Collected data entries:
◆ ◆ ◆ ◆

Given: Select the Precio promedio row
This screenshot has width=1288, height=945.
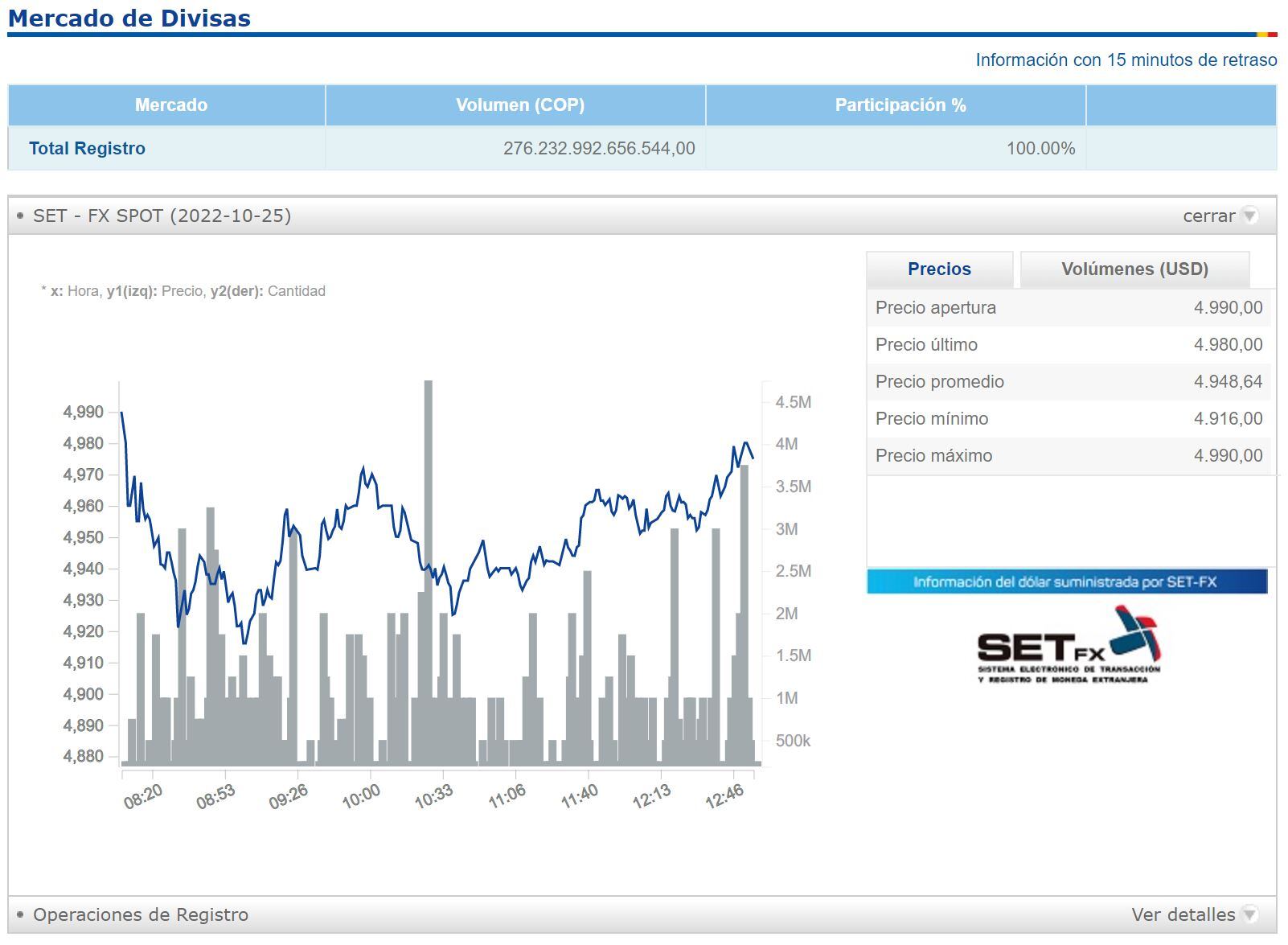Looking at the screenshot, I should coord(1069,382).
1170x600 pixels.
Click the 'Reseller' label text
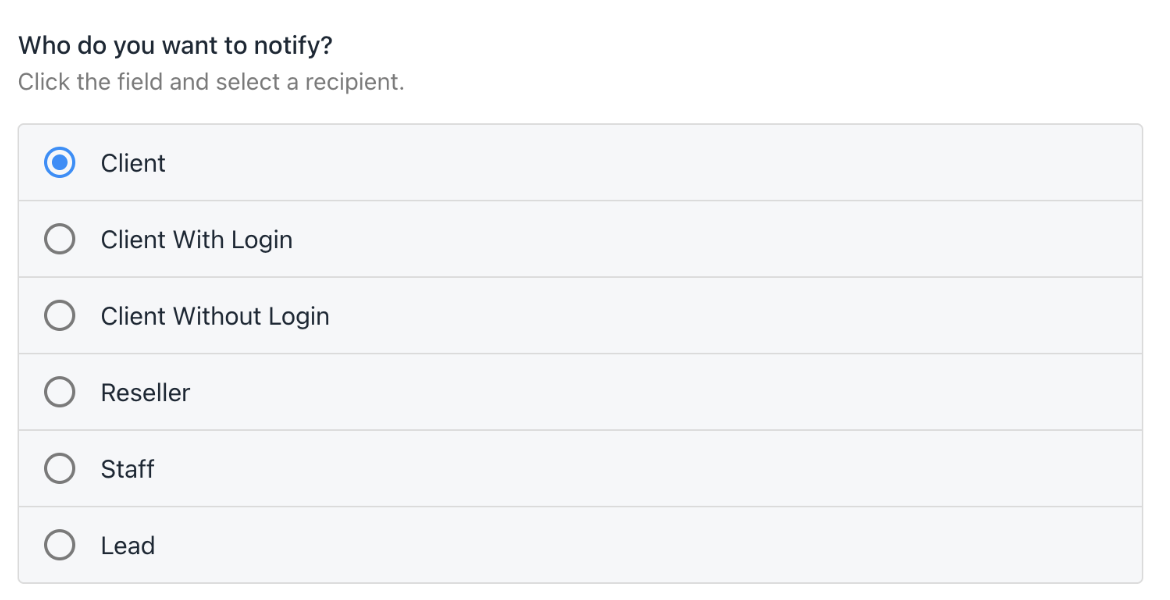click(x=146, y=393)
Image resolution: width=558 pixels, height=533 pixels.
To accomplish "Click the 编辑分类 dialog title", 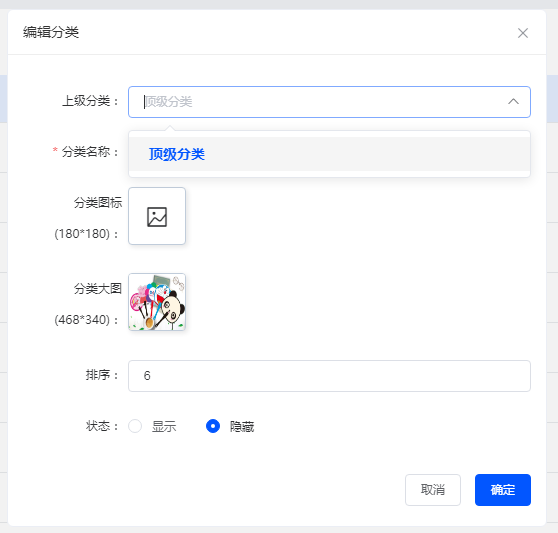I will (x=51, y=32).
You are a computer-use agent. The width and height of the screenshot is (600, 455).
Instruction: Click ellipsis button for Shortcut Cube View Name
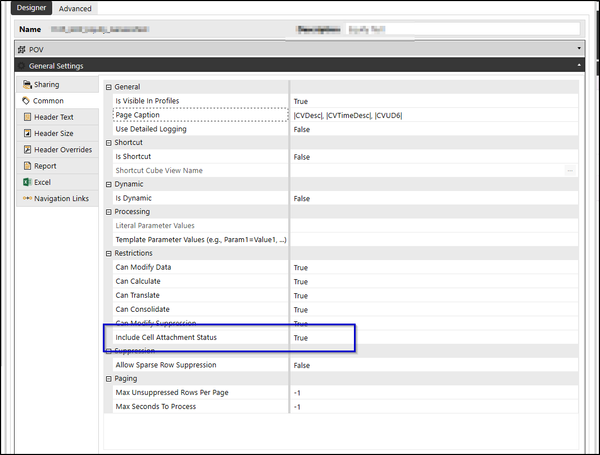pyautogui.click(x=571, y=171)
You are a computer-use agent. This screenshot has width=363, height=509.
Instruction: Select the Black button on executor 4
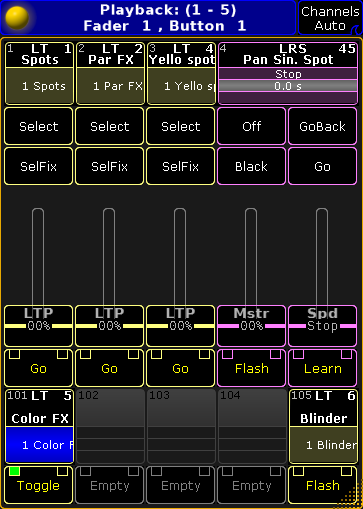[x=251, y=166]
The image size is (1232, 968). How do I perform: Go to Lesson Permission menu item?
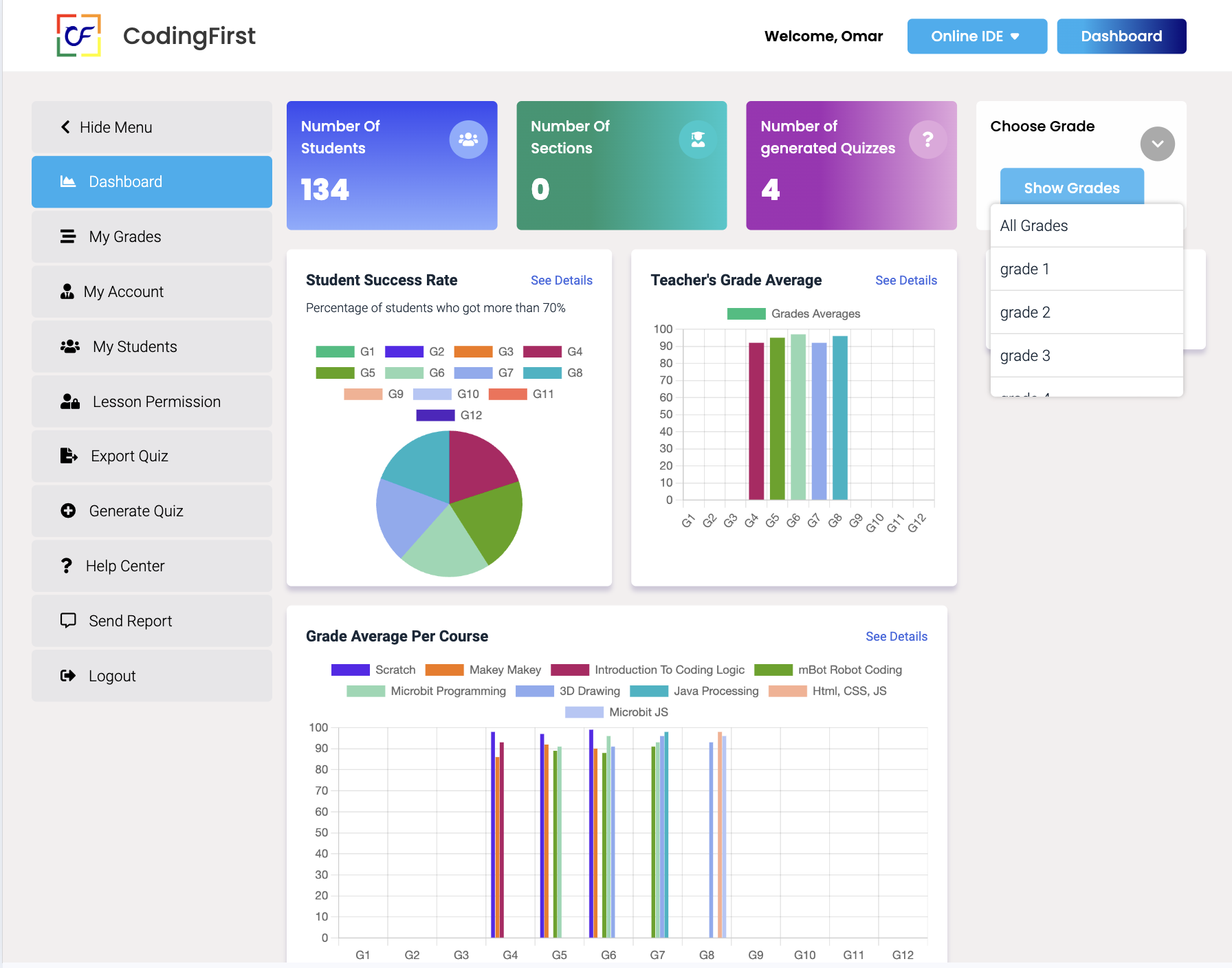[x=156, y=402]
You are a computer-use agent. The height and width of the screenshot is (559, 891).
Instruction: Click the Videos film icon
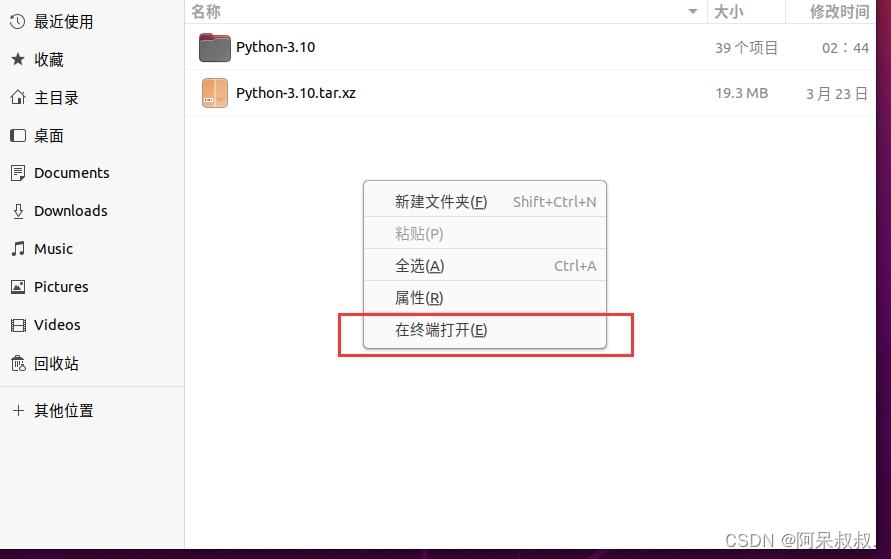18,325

◆ ◆ ◆ ◆

Lay out the lines of the listing above as a JSON list of strings, one string per line, from the line containing "You are a computer-use agent. The height" through the end of the listing, inclusive. Omit blank lines and leave the pictures out.

### [THE RESULT]
[
  "You are a computer-use agent. The height and width of the screenshot is (559, 891).",
  "Instruction: Click the Videos film icon",
  "18,325"
]